_Task requirements_
Extract every line of the material below and repeat each one word for word.

Top of Records to process

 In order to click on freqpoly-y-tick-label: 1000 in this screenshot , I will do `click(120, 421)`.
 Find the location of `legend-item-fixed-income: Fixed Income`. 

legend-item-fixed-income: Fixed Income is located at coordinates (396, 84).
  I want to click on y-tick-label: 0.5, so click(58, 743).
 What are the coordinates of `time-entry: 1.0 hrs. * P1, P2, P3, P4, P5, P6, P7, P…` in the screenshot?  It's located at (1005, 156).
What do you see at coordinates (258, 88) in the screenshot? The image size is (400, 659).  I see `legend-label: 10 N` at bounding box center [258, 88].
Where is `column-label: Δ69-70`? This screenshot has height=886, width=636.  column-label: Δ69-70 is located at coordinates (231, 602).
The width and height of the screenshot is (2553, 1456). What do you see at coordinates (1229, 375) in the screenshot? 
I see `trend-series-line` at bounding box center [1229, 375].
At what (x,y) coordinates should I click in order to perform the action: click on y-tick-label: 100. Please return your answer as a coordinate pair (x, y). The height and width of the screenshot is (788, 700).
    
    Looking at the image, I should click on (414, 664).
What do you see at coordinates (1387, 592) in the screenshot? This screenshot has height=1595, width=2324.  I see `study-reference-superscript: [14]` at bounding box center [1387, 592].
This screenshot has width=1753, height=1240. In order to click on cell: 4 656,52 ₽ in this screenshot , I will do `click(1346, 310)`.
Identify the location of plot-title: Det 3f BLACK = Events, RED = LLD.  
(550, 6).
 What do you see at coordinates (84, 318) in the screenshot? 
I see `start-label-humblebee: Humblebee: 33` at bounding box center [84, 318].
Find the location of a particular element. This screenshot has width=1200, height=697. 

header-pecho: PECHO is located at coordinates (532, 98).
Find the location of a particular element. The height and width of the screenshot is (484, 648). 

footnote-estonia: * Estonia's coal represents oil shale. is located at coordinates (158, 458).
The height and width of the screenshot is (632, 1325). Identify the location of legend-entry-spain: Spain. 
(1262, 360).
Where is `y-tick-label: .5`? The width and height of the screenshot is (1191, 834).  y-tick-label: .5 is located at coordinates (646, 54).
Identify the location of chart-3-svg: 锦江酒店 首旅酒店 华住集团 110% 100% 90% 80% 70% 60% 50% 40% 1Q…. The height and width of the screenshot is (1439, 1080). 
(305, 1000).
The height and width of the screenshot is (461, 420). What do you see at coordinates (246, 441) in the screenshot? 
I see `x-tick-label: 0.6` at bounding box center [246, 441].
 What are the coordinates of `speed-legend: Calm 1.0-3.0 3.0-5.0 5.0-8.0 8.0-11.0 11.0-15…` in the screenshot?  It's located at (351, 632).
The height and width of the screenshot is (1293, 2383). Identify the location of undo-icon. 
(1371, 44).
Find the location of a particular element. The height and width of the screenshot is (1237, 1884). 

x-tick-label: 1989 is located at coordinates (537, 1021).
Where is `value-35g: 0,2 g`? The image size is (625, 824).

Bottom of Records to process

_Solution_
 In order to click on freqpoly-y-tick-label: 1000 in this screenshot , I will do `click(120, 421)`.
 Find the location of `legend-item-fixed-income: Fixed Income`. 

legend-item-fixed-income: Fixed Income is located at coordinates (396, 84).
  I want to click on y-tick-label: 0.5, so click(58, 743).
 What are the coordinates of `time-entry: 1.0 hrs. * P1, P2, P3, P4, P5, P6, P7, P…` in the screenshot?  It's located at (1005, 156).
What do you see at coordinates (258, 88) in the screenshot? The image size is (400, 659).  I see `legend-label: 10 N` at bounding box center [258, 88].
Where is `column-label: Δ69-70`? This screenshot has height=886, width=636.  column-label: Δ69-70 is located at coordinates (231, 602).
The width and height of the screenshot is (2553, 1456). What do you see at coordinates (1229, 375) in the screenshot? 
I see `trend-series-line` at bounding box center [1229, 375].
At what (x,y) coordinates should I click in order to perform the action: click on y-tick-label: 100. Please return your answer as a coordinate pair (x, y). The height and width of the screenshot is (788, 700).
    
    Looking at the image, I should click on (414, 664).
What do you see at coordinates (1387, 592) in the screenshot? This screenshot has height=1595, width=2324.  I see `study-reference-superscript: [14]` at bounding box center [1387, 592].
This screenshot has width=1753, height=1240. In order to click on cell: 4 656,52 ₽ in this screenshot , I will do `click(1346, 310)`.
Identify the location of plot-title: Det 3f BLACK = Events, RED = LLD.  
(550, 6).
 What do you see at coordinates (84, 318) in the screenshot? 
I see `start-label-humblebee: Humblebee: 33` at bounding box center [84, 318].
Find the location of a particular element. This screenshot has width=1200, height=697. 

header-pecho: PECHO is located at coordinates (532, 98).
Find the location of a particular element. The height and width of the screenshot is (484, 648). 

footnote-estonia: * Estonia's coal represents oil shale. is located at coordinates (158, 458).
The height and width of the screenshot is (632, 1325). Identify the location of legend-entry-spain: Spain. 
(1262, 360).
Where is `y-tick-label: .5`? The width and height of the screenshot is (1191, 834).  y-tick-label: .5 is located at coordinates (646, 54).
Identify the location of chart-3-svg: 锦江酒店 首旅酒店 华住集团 110% 100% 90% 80% 70% 60% 50% 40% 1Q…. The height and width of the screenshot is (1439, 1080). 
(305, 1000).
The height and width of the screenshot is (461, 420). What do you see at coordinates (246, 441) in the screenshot? 
I see `x-tick-label: 0.6` at bounding box center [246, 441].
 What are the coordinates of `speed-legend: Calm 1.0-3.0 3.0-5.0 5.0-8.0 8.0-11.0 11.0-15…` in the screenshot?  It's located at (351, 632).
The height and width of the screenshot is (1293, 2383). Identify the location of undo-icon. 
(1371, 44).
Find the location of a particular element. The height and width of the screenshot is (1237, 1884). 

x-tick-label: 1989 is located at coordinates (537, 1021).
Where is `value-35g: 0,2 g`? The image size is (625, 824).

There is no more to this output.